Alors que nous nous trouvions au Canada, nos pires craintes se sont réalisées. En fait, la théorie selon laquelle Mario et Jose Aladro sont derrière nos problèmes est confirmée par la détention illégale de mon frère, Lino Romo Gomez.

 

[Non souligné dans l’original.]

 

[29]           Cependant, en réalité, aucun des détails ajoutés dans le FRP et rien de ce qui a été dit devant la Commission n’a eu pour effet de confirmer l’identité des prétendus agents de persécution des demandeurs. Aucun lien n’a été établi entre les incidents mettant en cause Lino, le frère de la demanderesse – lequel aurait été obligé de payer une somme mensuelle pour assurer sa protection et aurait par la suite été arrêté par des agents fédéraux – et la situation des demandeurs. Les demandeurs supposent que le cartel du Golfe est responsable des mauvais traitements subis par le frère de la demanderesse pour la même raison qu’ils croient que le cartel du Golfe est derrière les mauvais traitements qu’ils ont subis, parce que le frère de la demanderesse et le mari de celle‑ci ont tous deux témoigné contre les frères Aladro en 2004. Cependant, aucun élément de preuve n’a été fourni à l’appui de cette théorie.

 

[30]           À l’audience devant la Commission, le conseil des demandeurs a admis que les éléments de preuve supplémentaires concernant les incidents mettant en cause le frère de la demanderesse n’ont pas vraiment permis de [traduction] « confirmer » que les frères Aladro étaient les agents de persécution des demandeurs. En effet, le conseil a indiqué qu’il n’y avait aucune certitude à cet égard et qu’il était très difficile d’établir un lien (dossier du tribunal, p. 381) :

[traduction]

Oui, oui, mais je veux dire que nous ne sommes pas certains à 100 %, mais je crois que la seconde théorie est la plus probable puisque, parce que seulement – jusqu’à maintenant, seul le frère et seuls le mari et sa famille ont été attaqués, aucun autre membre. Bien entendu, comme les autres membres de la famille sont riches et tout ça, ils sont à risque mais on parle de risque général. Ils risquent d’être enlevés. De fait, lorsque le frère a disparu, ils ont immédiatement pensé qu’il avait été enlevé. Pourquoi? Parce qu’ils sont riches. Donc, si un membre de la famille disparaît comme ça, on pense immédiatement qu’il a été enlevé.

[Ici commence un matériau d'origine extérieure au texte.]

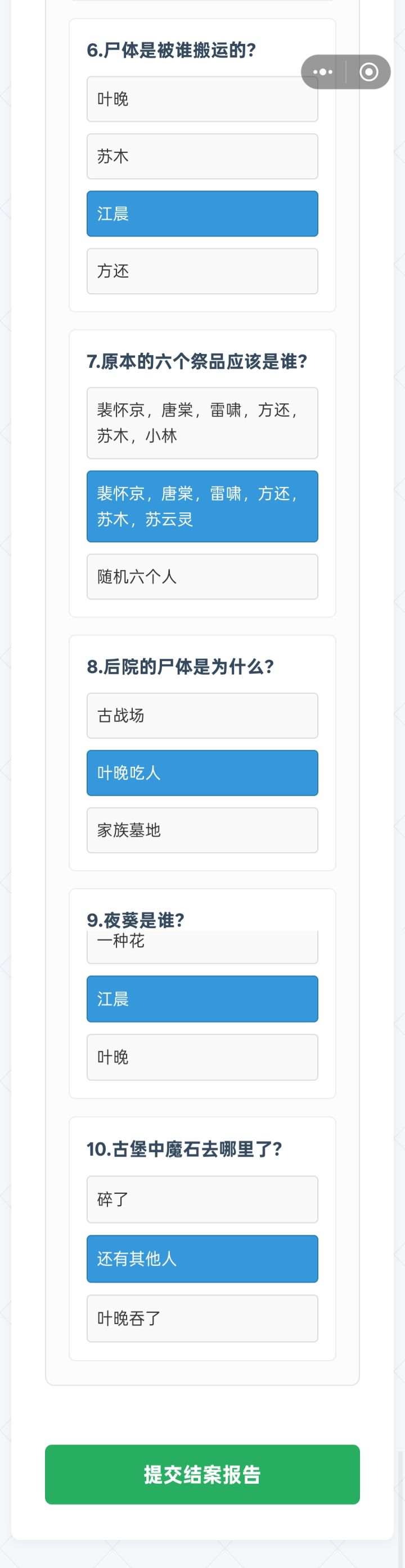
Task: Select 叶晚 for question 6
Action: click(x=202, y=99)
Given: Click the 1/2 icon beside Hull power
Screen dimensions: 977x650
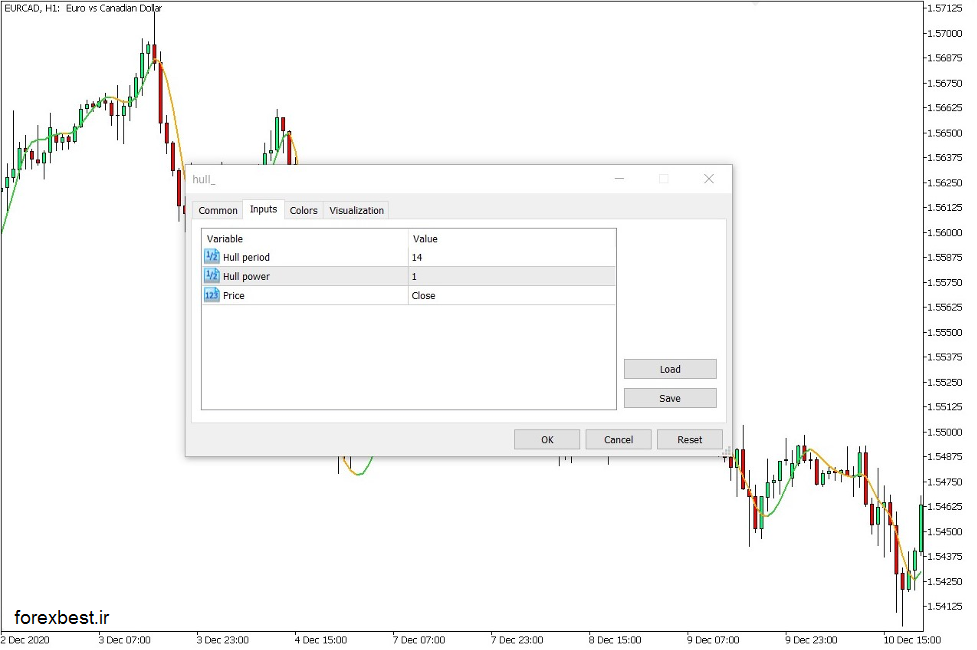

Mais ce que – d’après tous les témoignages, ce que nous pouvons voir dans la présente affaire, c’est que ce n’est pas parce qu’ils sont riches qu’ils sont ciblés dans cette affaire, selon moi. Cela pourrait être le cas, mais ça ne l’est pas – je ne crois pas que ce soit le cas. C’est parce que ces deux frères qui appartiennent au cartel du Golfe sont des cinglés qui désirent se venger parce qu’il y a eu quelques problèmes par le passé, alors ils ont attaqué le mari, ils ont attaqué la famille et ils attaquent le frère.

 

Bien entendu, c’est très difficile et j’admets que c’est très difficile – il est très difficile de prouver tous les liens. Nous n’avons pas tous les documents pour prouver ce lien. C’est très difficile, mais je crois que les faits laissent entendre –

 

[sic]

[Non souligné dans l’original.]

 

[31]           De son côté, la demanderesse a indiqué très clairement dans son témoignage que, selon elle, il y avait encore deux théories possibles quant à l’identité de ses persécuteurs – et non une seule. Lorsque la Commission l’a interrogée au sujet des ses persécuteurs, la demanderesse a répondu ce qui suit (dossier du tribunal, p. 328‑329) :

[traduction]

Q : D’accord. Je parcours votre FRP et il ressort de ma lecture que vous ne savez pas vraiment qui sont les personnes qui sont à votre recherche, est‑ce exact?

R : Exact.

[...]

R : Nous avons ‑‑‑ ce sont les personnes que nous craignons, les personnes qui nous feraient du mal. Il y a trois personnes possibles qui nous feraient du mal. Trois personnes –

[...]

Q : Qui sont ces trois personnes?

R : Qui sont ces trois personnes? Ce sont deux frères. Il s’agit de Mario et Jose Aladro (transcription phonétique) et l’autre personne est Consalo Luis Will (transcription phonétique).

 

[32]           En conséquence, il ressort clairement du dossier que la Commission n’a pas commis d’erreur lorsqu’elle a indiqué que les demandeurs n’étaient pas certains de l’identité des personnes qui s’en prenaient à eux au Mexique. De plus, il apparaît clairement que la Commission n’a pas commis d’erreur lorsqu’elle a indiqué que les demandeurs avaient deux [traduction] « théories » concernant l’identité des personnes impliquées. Les deux déclarations reflétaient fidèlement la preuve dont disposait la Commission. Par ailleurs, il y a lieu de souligner que, contrairement à ce qu’ont affirmé les demandeurs, la Commission a pris acte des éléments de preuve supplémentaires concernant le frère de la demanderesse. La Commission a observé qu’il y avait eu « une série d’incidents auxquels a été mêlé son frère après son arrivée à elle au Canada, et dans le cadre desquels son frère a été victime d’extorsion en échange de protection, kidnappé et détenu par les autorités sous de fausses accusations ».

 

[33]           Deuxièmement, en ce qui concerne les menaces que le mari de la demanderesse aurait reçues lorsqu’il était à Villahermosa, la preuve révèle qu’il n’a reçu qu’un seul appel de menace lorsqu’il était là‑bas. La Commission a examiné cette preuve au paragraphe 24 de sa décision, où elle a indiqué que le mari de la demanderesse avait reçu l’appel sur son téléphone cellulaire, « d’où la possibilité au mieux discutable que sa situation exacte soit connue de ses interlocuteurs ». La Commission a ajouté que rien n’indiquait que quelqu’un avait tenté de lui nuire lorsqu’il se trouvait à Villahermosa. L’appréciation faite par la Commission de cette preuve était raisonnable. Je ne décèle aucune erreur susceptible de contrôle dans les conclusions de la Commission.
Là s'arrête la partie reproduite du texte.